Climate Worriers have the most terrible luck. All the runes were lined up for Solar power — it is nearly free, pours from heaven, and millions of people seem to need energy “pretty often”.  Plus universities and governments have gifted twenty years of free advertising about its Glorious Wonderfulness.  Solar power is also used by the Celebrity Saints of Gaia thus filling fashionable, spiritual, and tribal needs. On a good day, it fills some megawatt needs too.

Despite all this, without forced payments from unwilling and unwitting non-users of solar power, investors are fleeing and the solar industry in Germany is collapsing. How can that be?!

Lawrence Solomon: Are solar and wind finally cheaper than fossil fuels?

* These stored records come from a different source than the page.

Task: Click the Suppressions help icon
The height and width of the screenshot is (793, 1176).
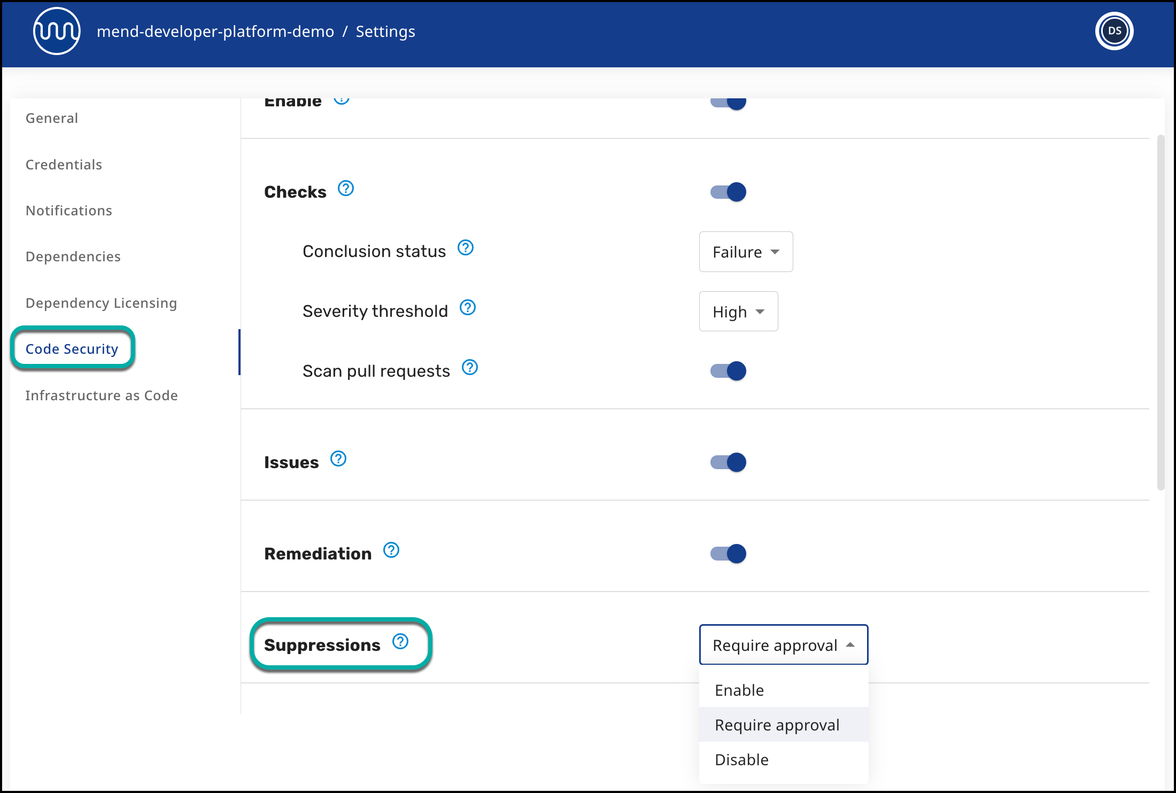Action: 400,642

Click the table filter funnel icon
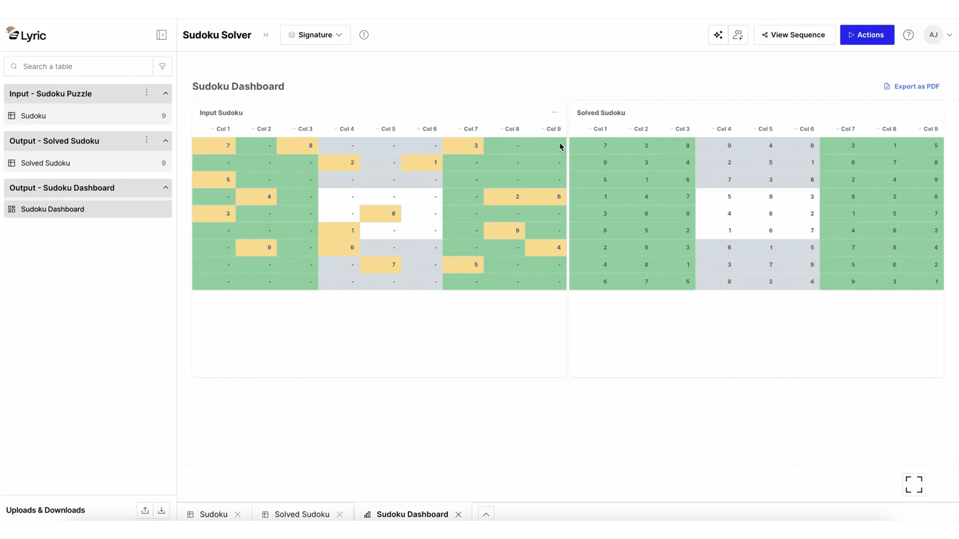coord(162,66)
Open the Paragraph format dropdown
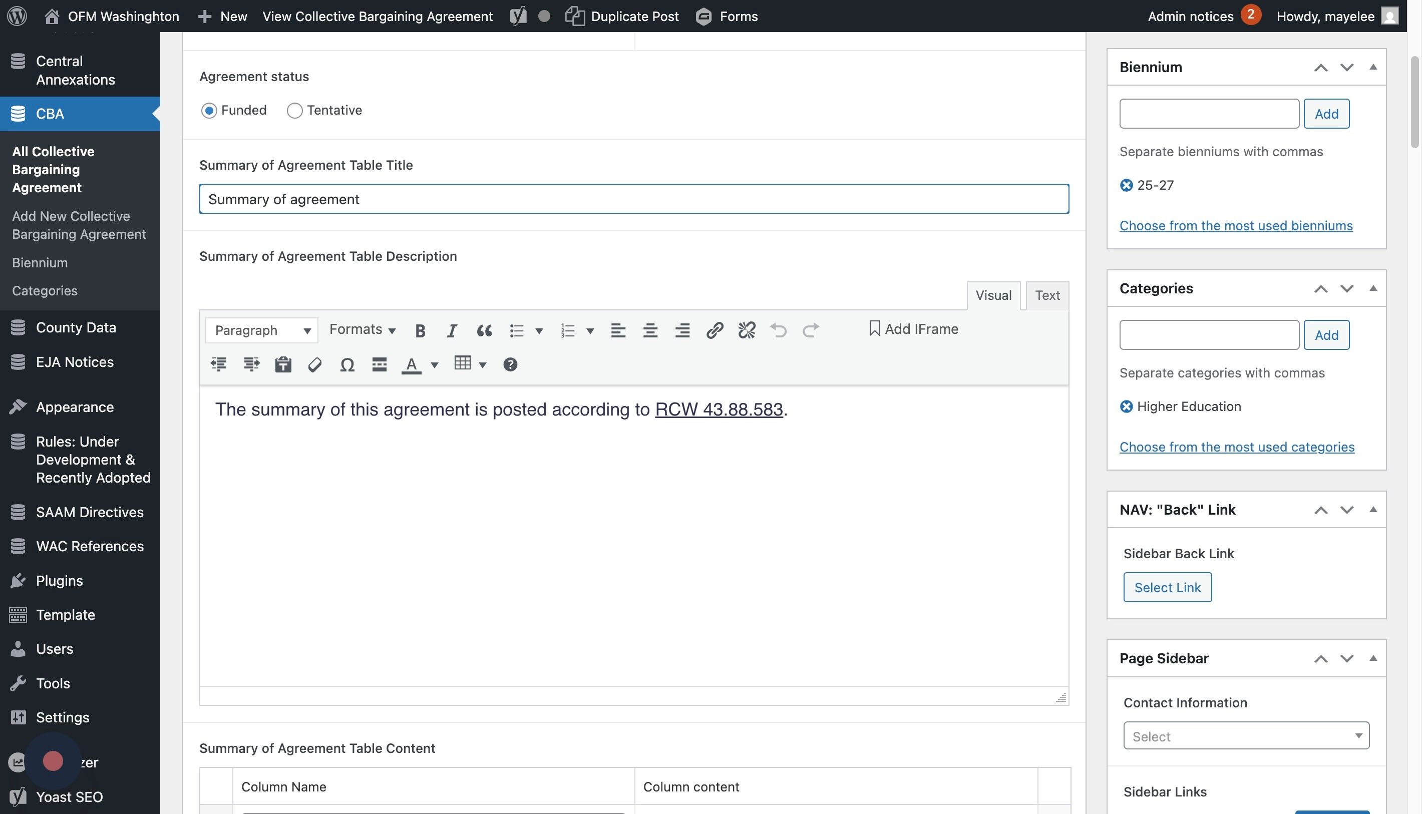This screenshot has height=814, width=1422. (x=262, y=330)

Not a chance

Financial Post

After the German government decided to reduce subsidies to the solar industry in 2012, the industry nose-dived. By this year, virtually every major German solar producer had gone under as new capacity declined by 90 per cent and new investment by 92 per cent. Some 80,000 workers — 70 per cent of the solar workforce — lost their jobs. Solar power’s market share is shrinking and solar panels, having outlived their usefulness, are being retired without being replaced.

Wind power faces a similar fate. Germany has some 29,000 wind turbines, almost all of which have been benefitting from a 20-year subsidy program that began in 2000. Starting in 2020, when subsidies run out for some 5,700 wind turbines, thousands of them each year will lose government support, making the continued operation of most of them uneconomic based on current market prices. To make matters worse, with many of the turbines failing and becoming uneconomic to maintain, they represent an environmental liability and pose the possibility of abandonment. No funds have been set aside to dispose of the blades, which are unrecyclable, or to remove the turbines’ 3,000-tonne reinforced concrete bases, which reach depths of 20 metres, making them a hazard to the aquifers they pierce.

On the plus side, 80,000 Germans can now do something productive.

Funny thing, something similar happened in Australia in July 2014:

Suddnely 97 percent of Australian renewables investment dried up without subsidies:

We’re told “clean” energy is a viable and cost effective. But cut the government subsidies, and 97 percent of investors vanish (in Australia it’s collapsed from $2.6b annually to $80m).

In Australia this brief lapse into something resembling a free market was due to policy “uncertainty” at the time. The dead hand of Government Certainty has since returned to pick the loser winners.